> [What you have to do] Pictures are to be left out; every line from the one that holds "Where should I" to the end of the data is to be retyped exactly.
┌──
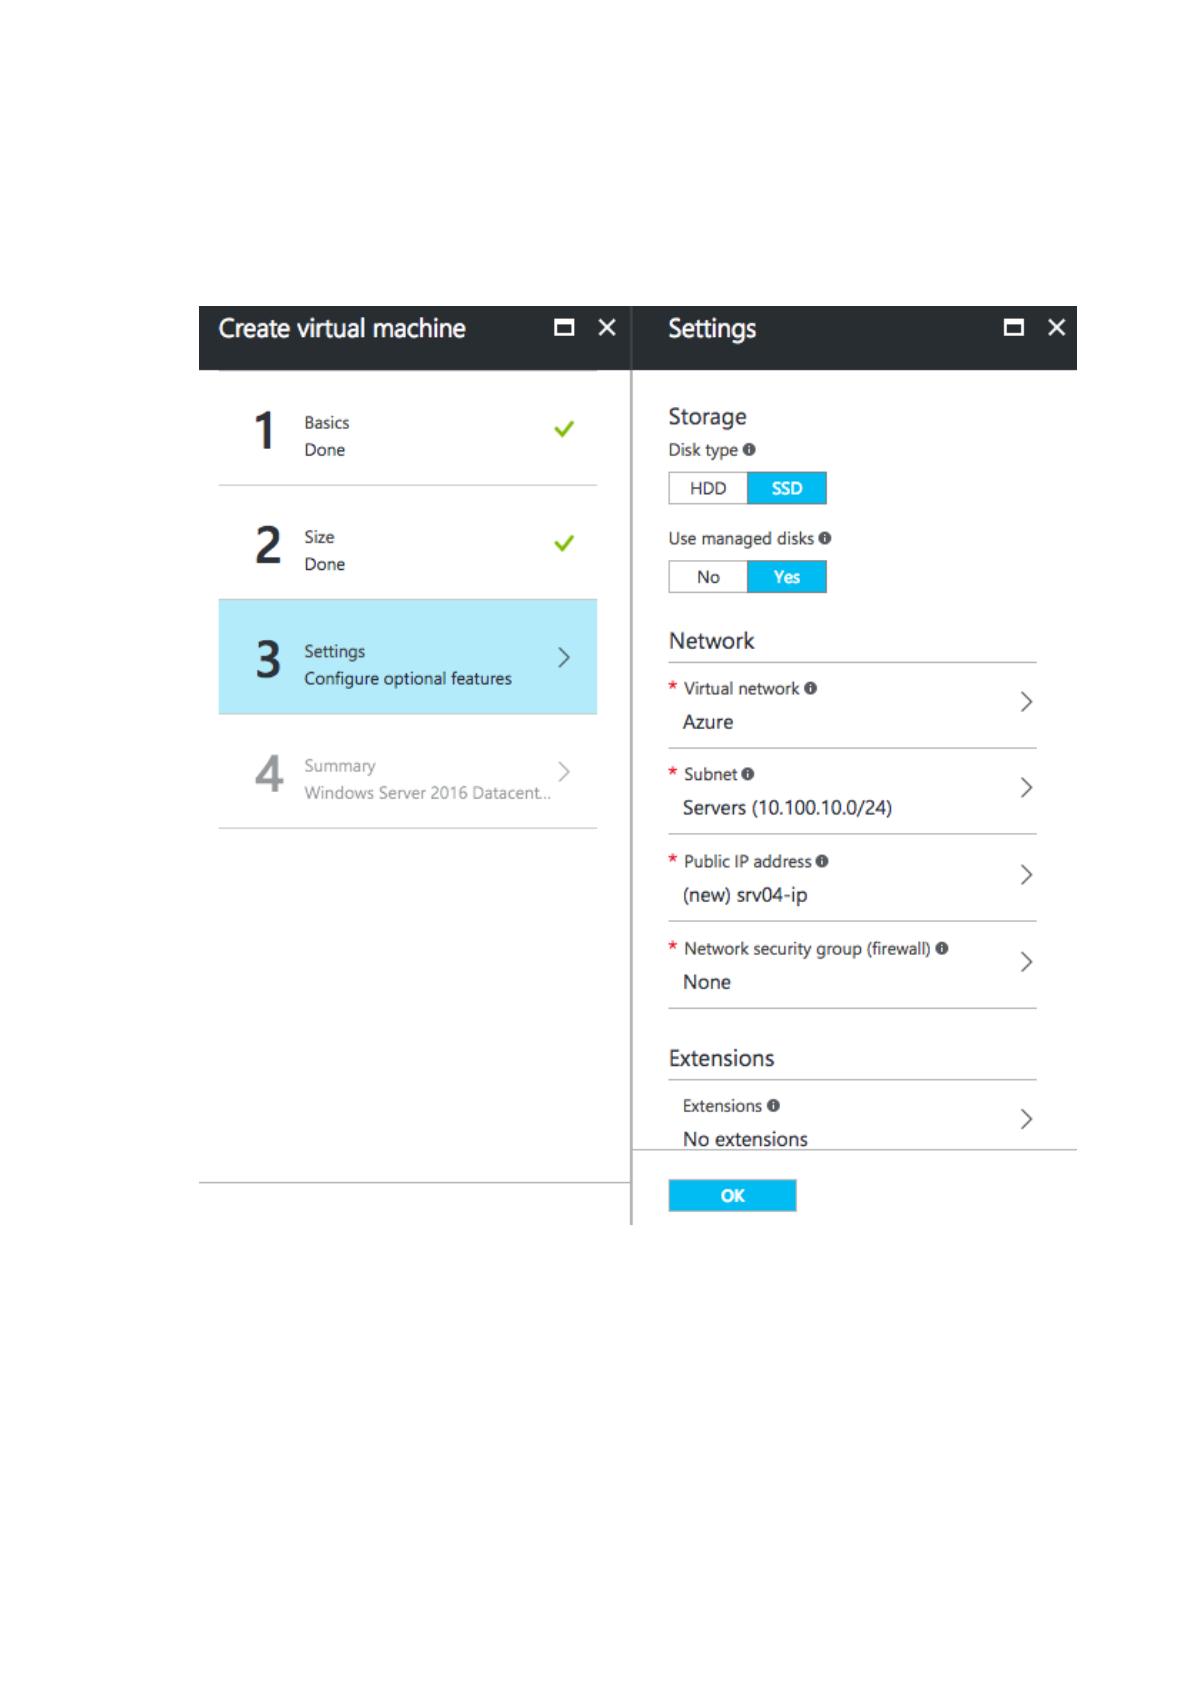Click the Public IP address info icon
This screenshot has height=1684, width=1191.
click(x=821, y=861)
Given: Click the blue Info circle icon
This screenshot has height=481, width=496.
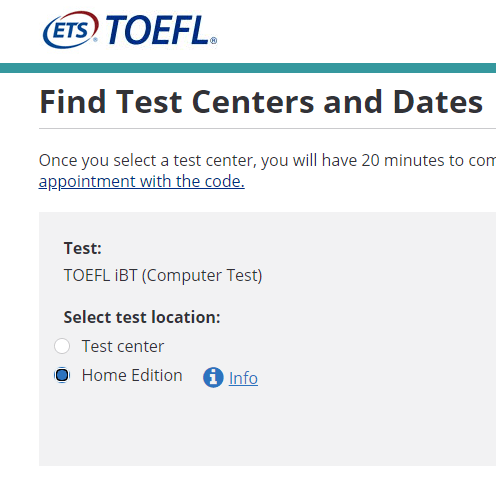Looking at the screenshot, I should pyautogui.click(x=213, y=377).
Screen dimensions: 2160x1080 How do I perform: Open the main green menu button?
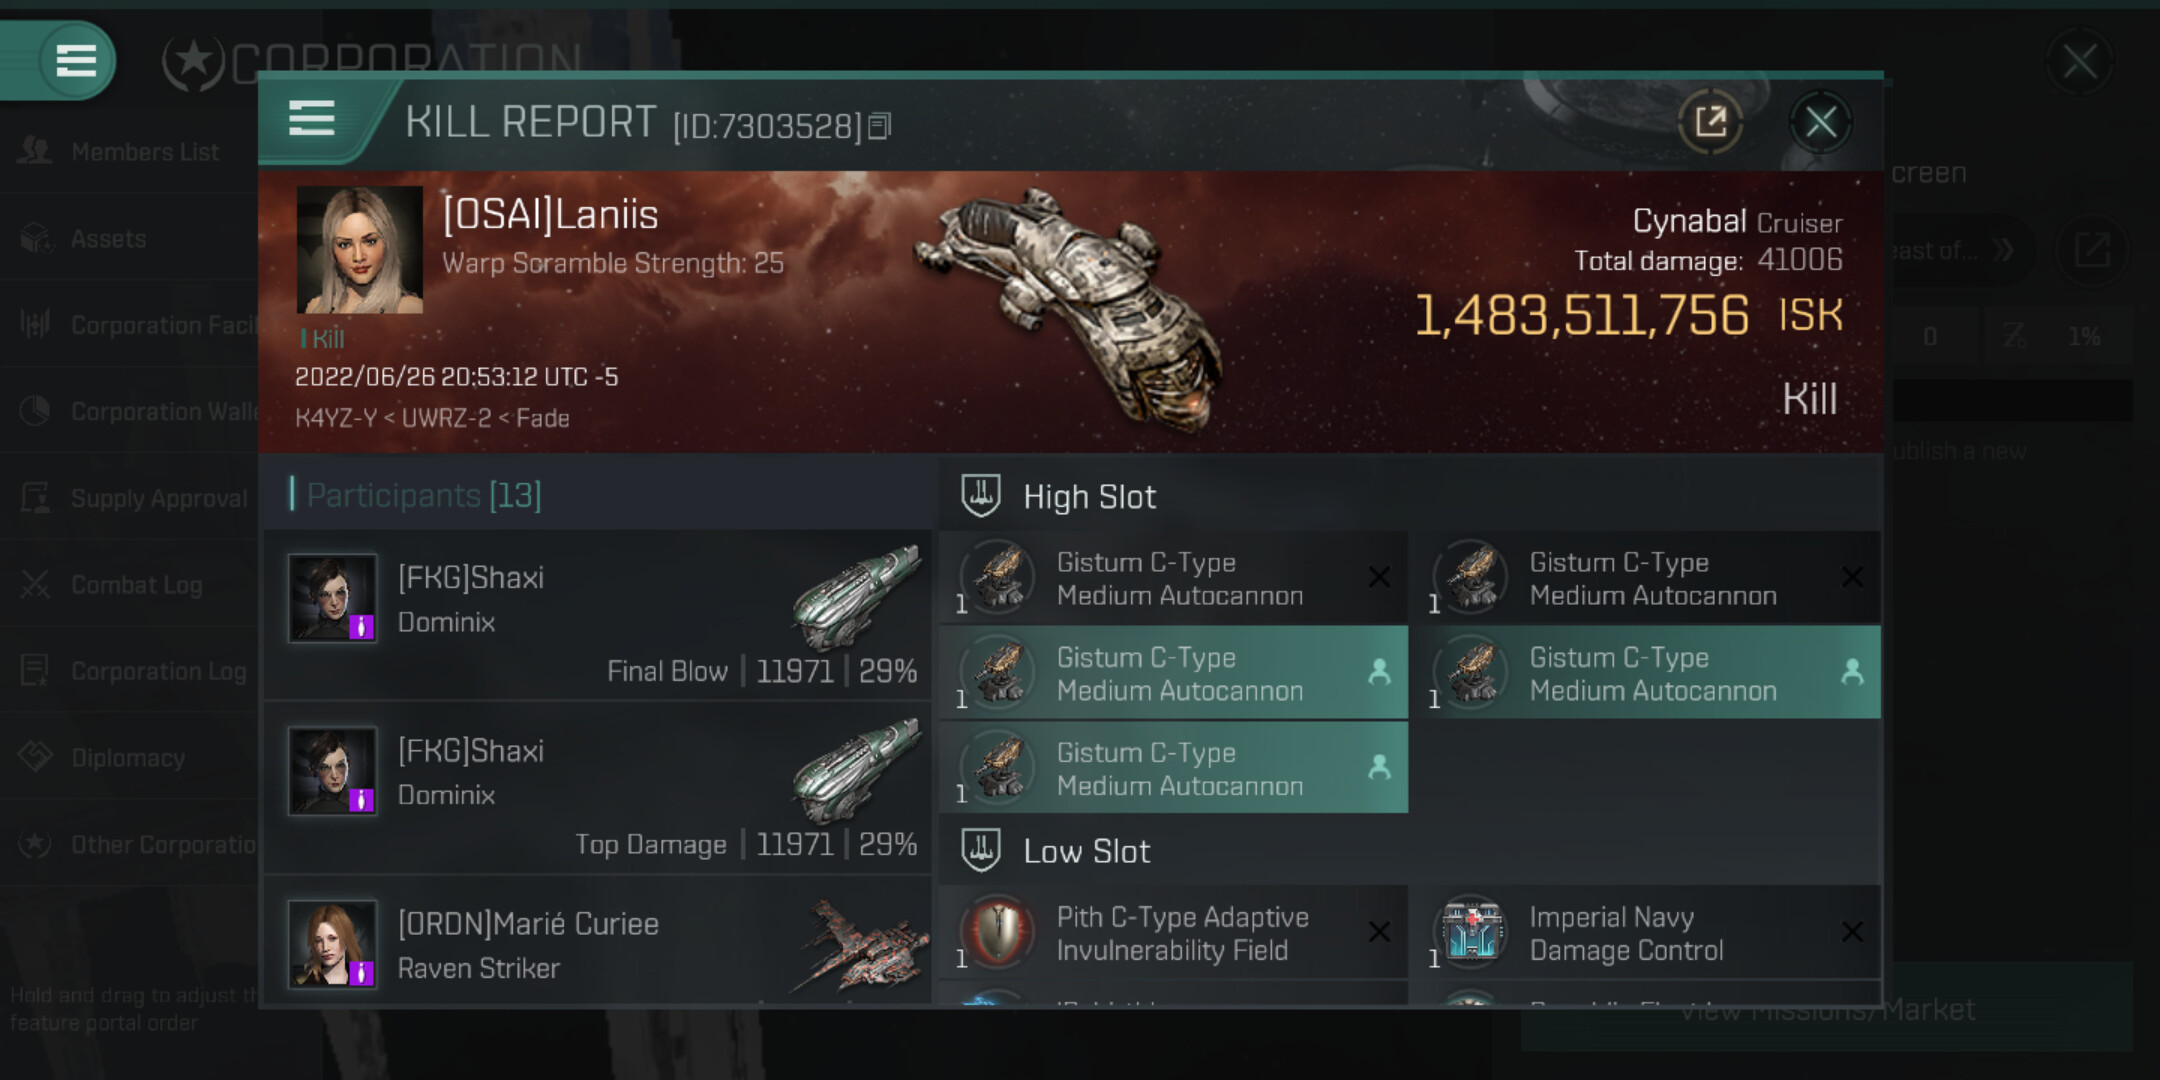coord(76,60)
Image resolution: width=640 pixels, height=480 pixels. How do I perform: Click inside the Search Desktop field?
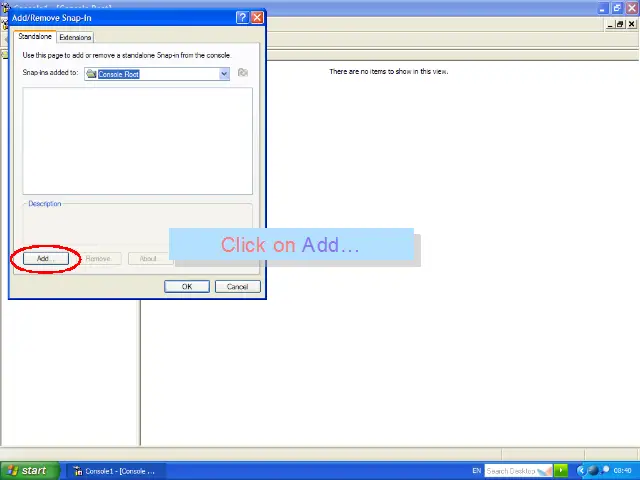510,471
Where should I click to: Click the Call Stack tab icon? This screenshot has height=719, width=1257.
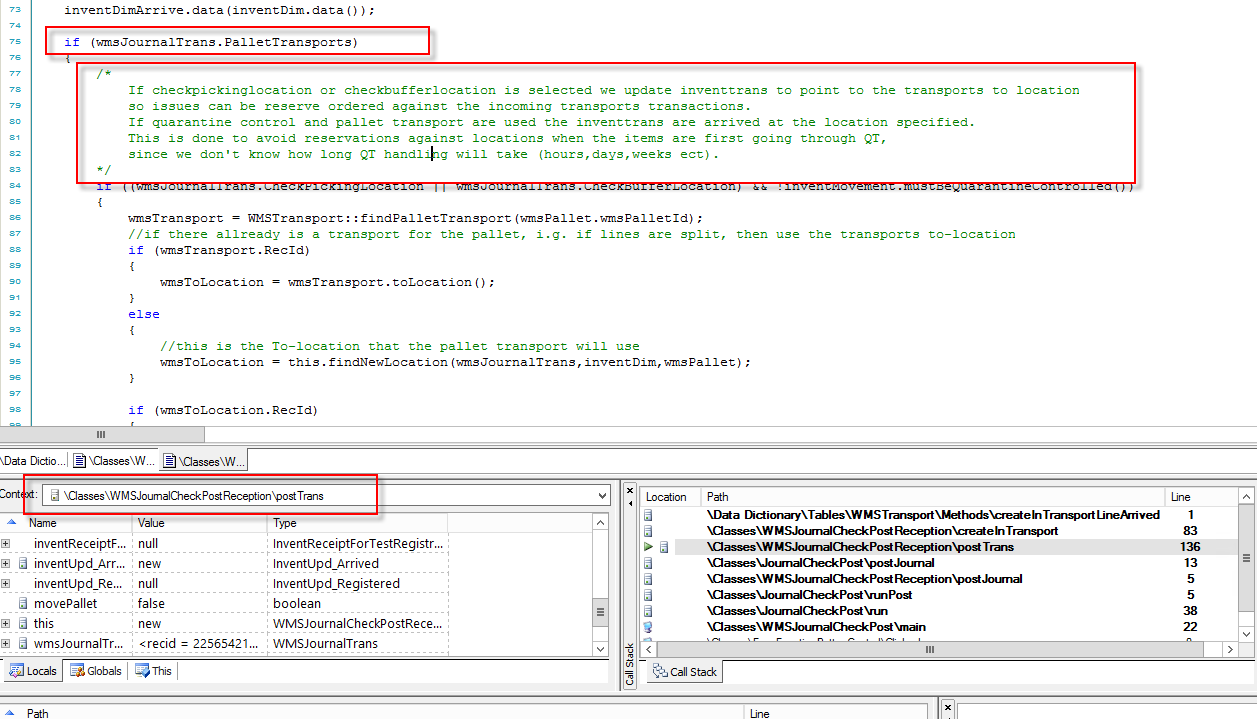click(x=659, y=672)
└──
> [The answer]
Where should I click to: Click the Call Stack tab icon? This screenshot has height=719, width=1257.
click(x=659, y=672)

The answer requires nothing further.